Canoedling in Cleveland

Canoedling in Cleveland
257 Pages
ISBN ISBN-13: 9781500441425, ISBN-10: 1500441422

High Praise from Writer’s Digest: We’re excited to report that Canoedling in Cleveland has received high praise from a judge in the 23rd Annual Writer’s Digest Self-Published Book Awards. Issuing 5 points (“outstanding”) in each of the six categories evaluated, this judge concluded with the sentence, “Morris has done a wonderful job, creating a book that deserves a place in every middle school and high school library.”


Meet Jeff, Lori, & Randy + Walter & Sarah, and canoe all the rivers and lakes around Cleveland in 1960! In the summer of 1960 before his senior year in high school, Jeff canoodles friends Randy and Lori into joining him in canoeing every lake and stream around Cleveland. They battle rapids and discover waters poisoned by pollution, and Lori fights for equality with the boys. Jeff and Lori become interested in each other and in learning why their suburb is all white. After a canoeing accident on an angry Lake Erie, they meet Walter Madison from the black part of the city, and Jeff and Lori wonder if they can make him and his friend Sarah a part of their lives. In the end, the pair confront both segregation and pollution in the city.

"In this bittersweet, deeply touching coming-of-age tale . . . their journey becomes as steeped in tender memory as the film Summer of ’42 and as timeless as Huckleberry Finn"—Stanford Pritchard, novelist, poet, playwright; "Morris paints a vivid picture of canoeing up the once-dead Cuyahoga River (now full of life) which famously burned in 1969" —David L. Levy, author of Revolt of the Animals; "I love . . . the unexpected honesty of Jeff’s conversations with Walter: 'You scared me too when I first saw you. . . .' 'Why? . . . ' 'Cause you’re Negro. . . .' 'Why does that scare you?'" —Carolivia Herron, best-selling author of Nappy Hair; "On one level, Richard Morris’s CANOEDLING IN CLEVELAND is a cute, nostalgic story about three teenagers spending the summer of 1960 taking canoe trips. . . . But on another level, the novel is about the racial divide in the suburbs of Cleveland, and Jeff’s growing determination to change the world"—Kathy Cunningham, Goodreads

Richard A Morris

About Richard A Morris (Washington, DC Author)

+-------+

From the Canoedling in Cleveland page, copy the passage starting with "Meet Jeff, Lori, &" and going on through "in the city.", swapping "Lake Erie" for "Lake Huron". The material that follows is drawn from a separate source and has no connection to the text above.

Given data
+-------+

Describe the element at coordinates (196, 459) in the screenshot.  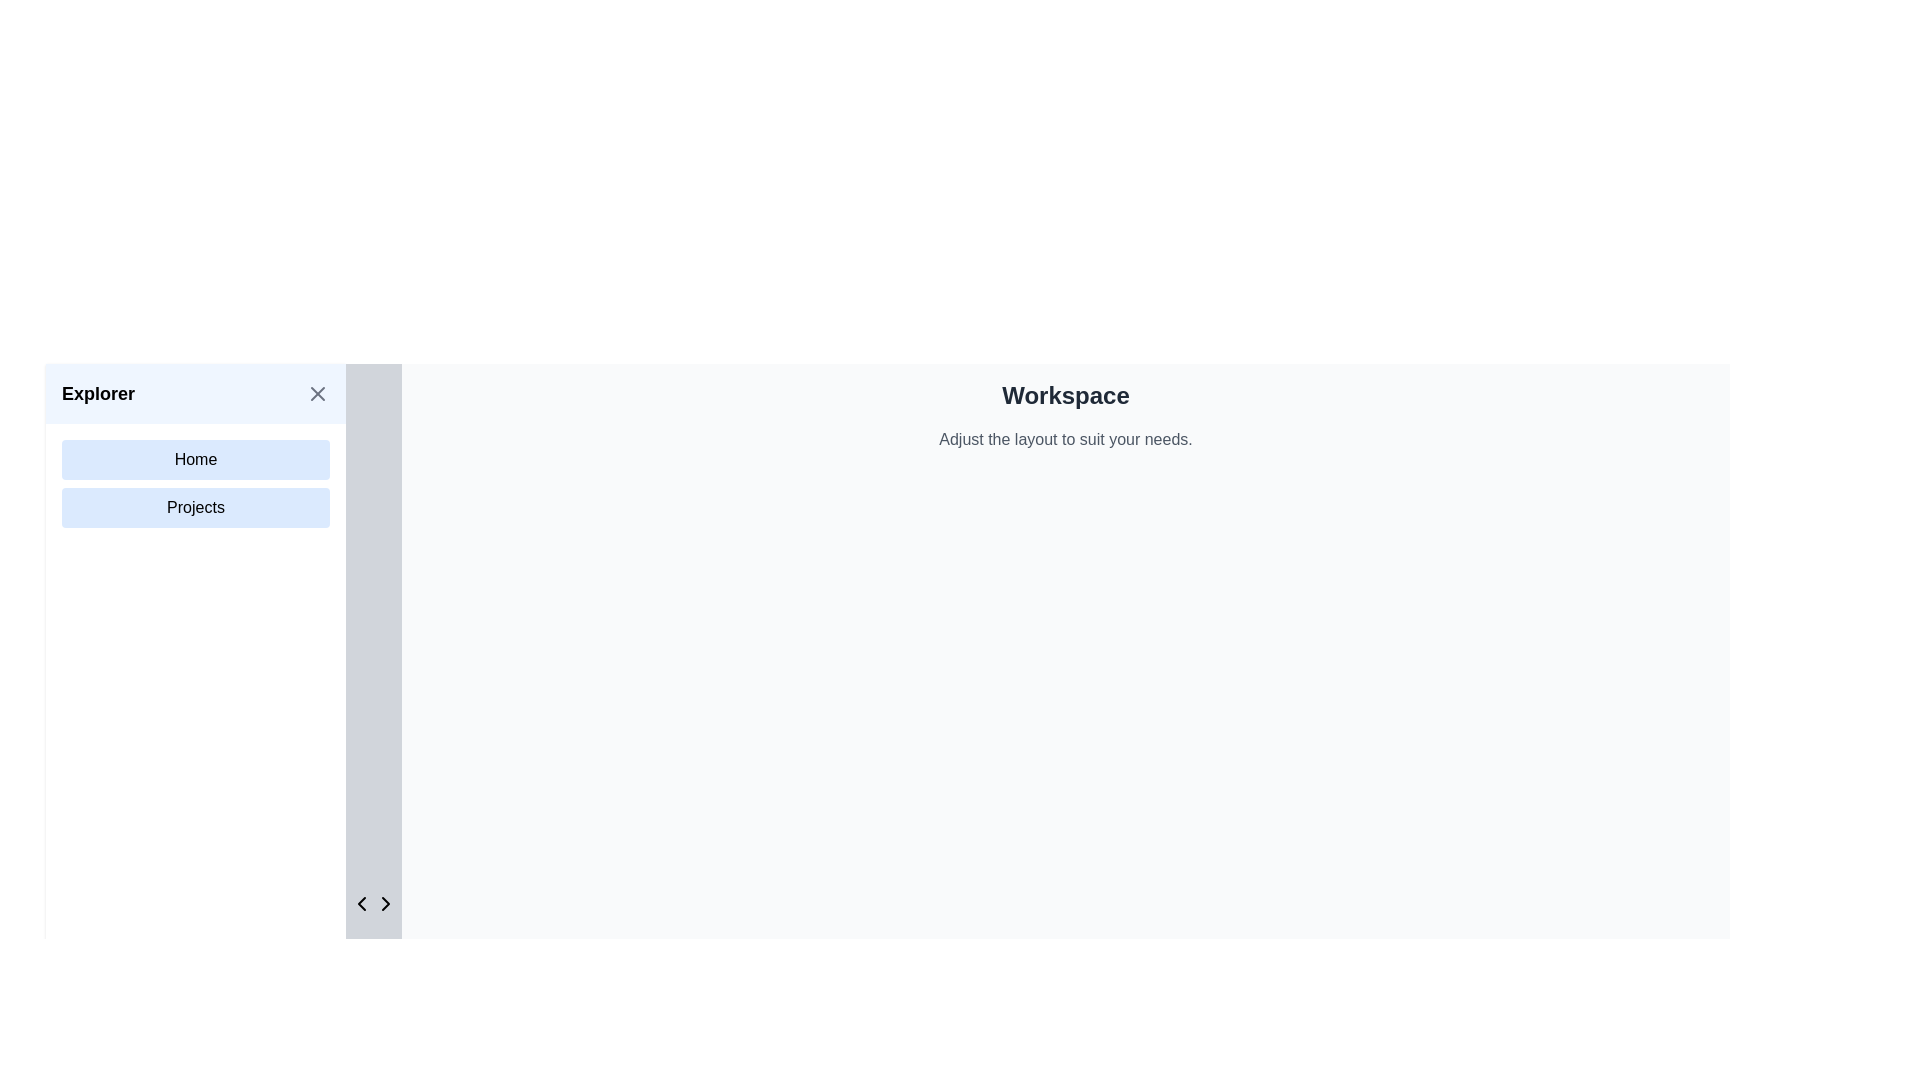
I see `the Home navigation button located at the top of the vertical stack of buttons within the 'Explorer' panel` at that location.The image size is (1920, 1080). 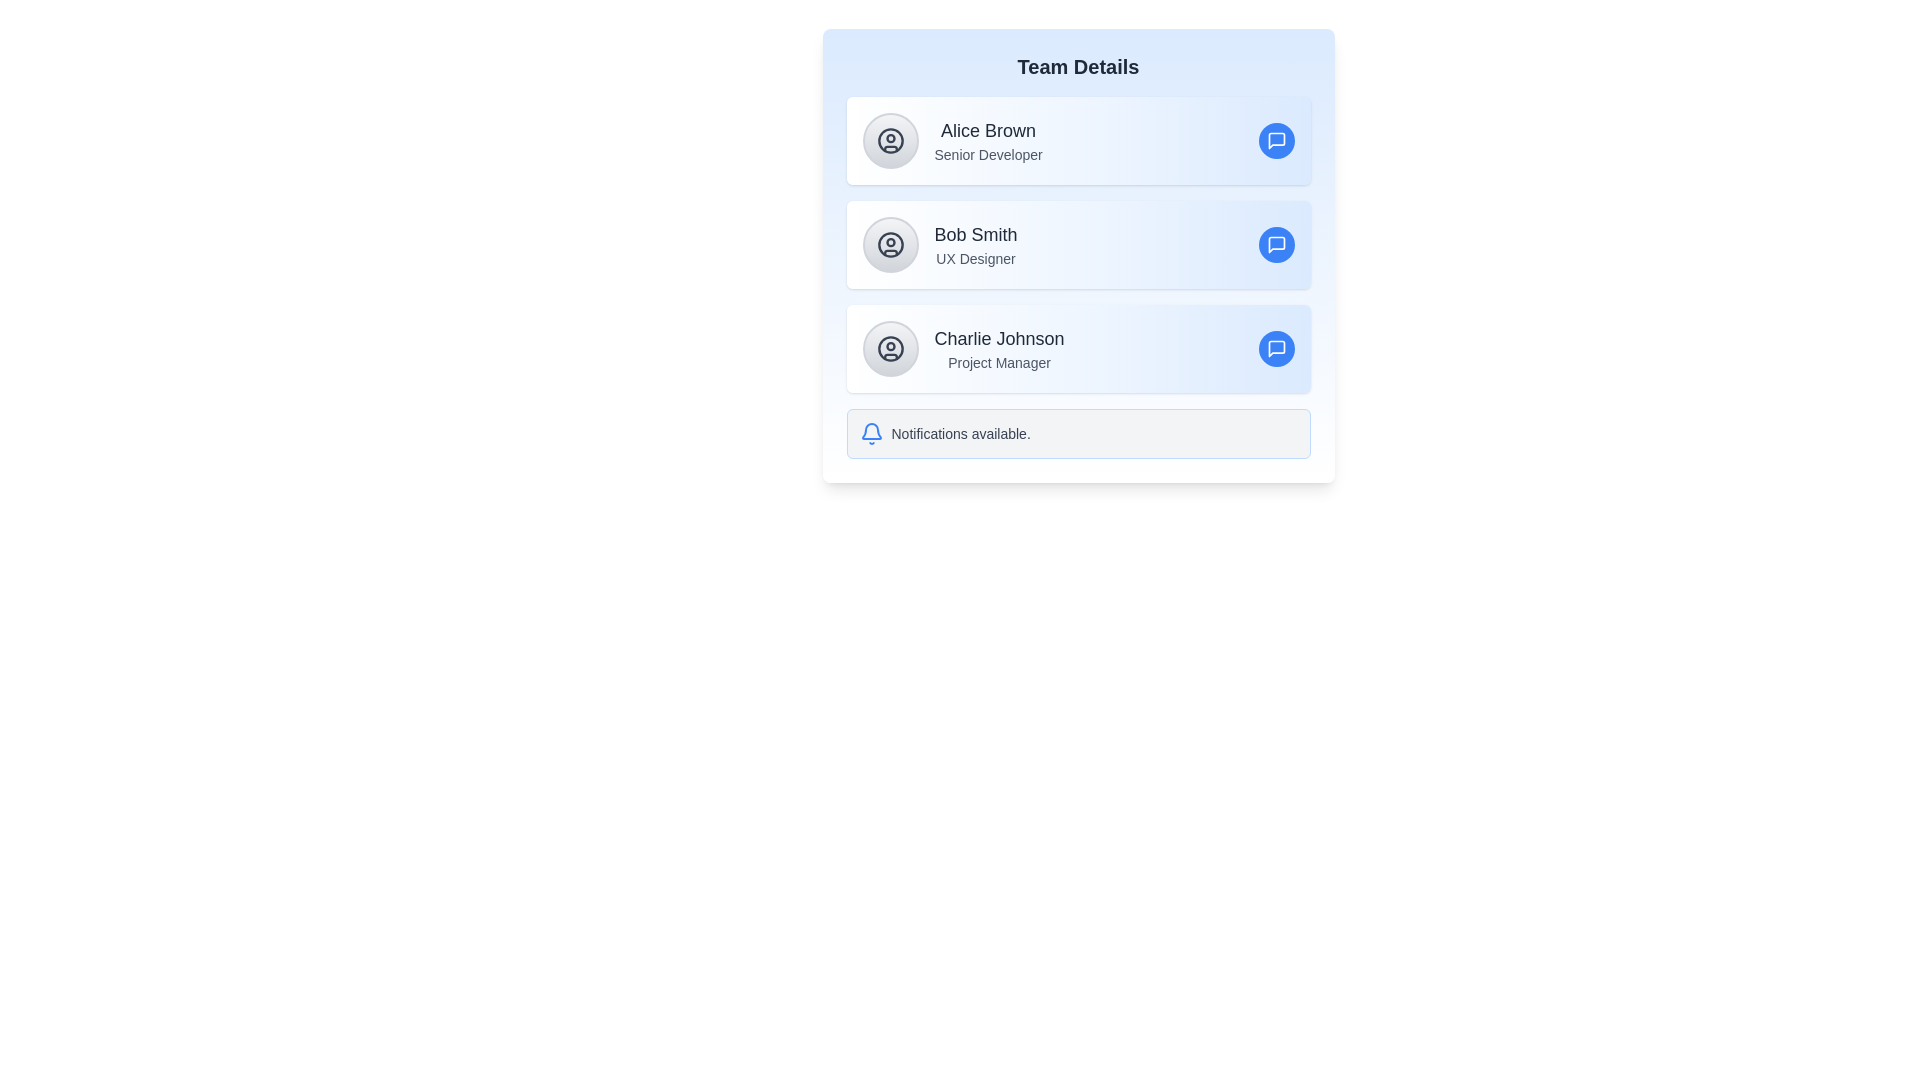 What do you see at coordinates (889, 244) in the screenshot?
I see `the user profile icon for 'Bob Smith'` at bounding box center [889, 244].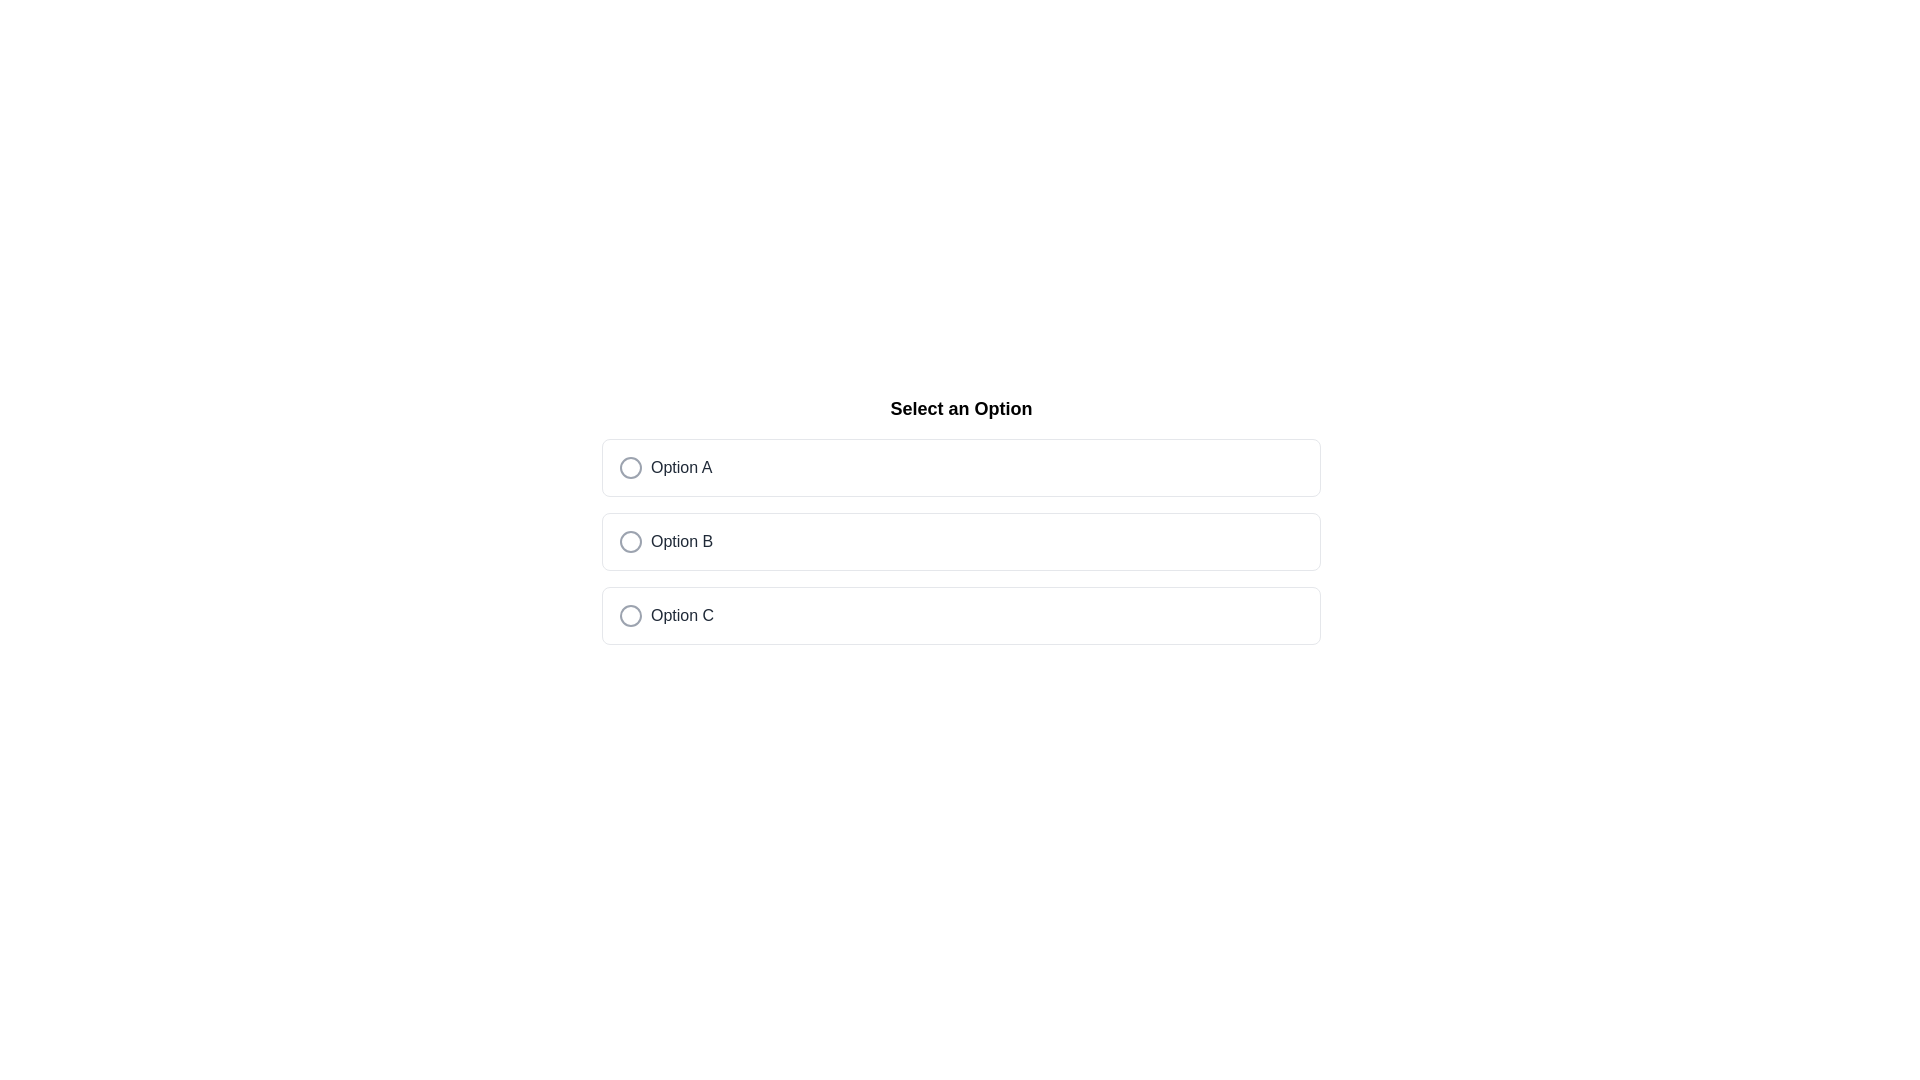  Describe the element at coordinates (961, 542) in the screenshot. I see `the second option in the selectable list labeled 'Select an Option'` at that location.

+-------+

Completed task
Meet Jeff, Lori, & Randy + Walter & Sarah, and canoe all the rivers and lakes around Cleveland in 1960! In the summer of 1960 before his senior year in high school, Jeff canoodles friends Randy and Lori into joining him in canoeing every lake and stream around Cleveland. They battle rapids and discover waters poisoned by pollution, and Lori fights for equality with the boys. Jeff and Lori become interested in each other and in learning why their suburb is all white. After a canoeing accident on an angry Lake Huron, they meet Walter Madison from the black part of the city, and Jeff and Lori wonder if they can make him and his friend Sarah a part of their lives. In the end, the pair confront both segregation and pollution in the city.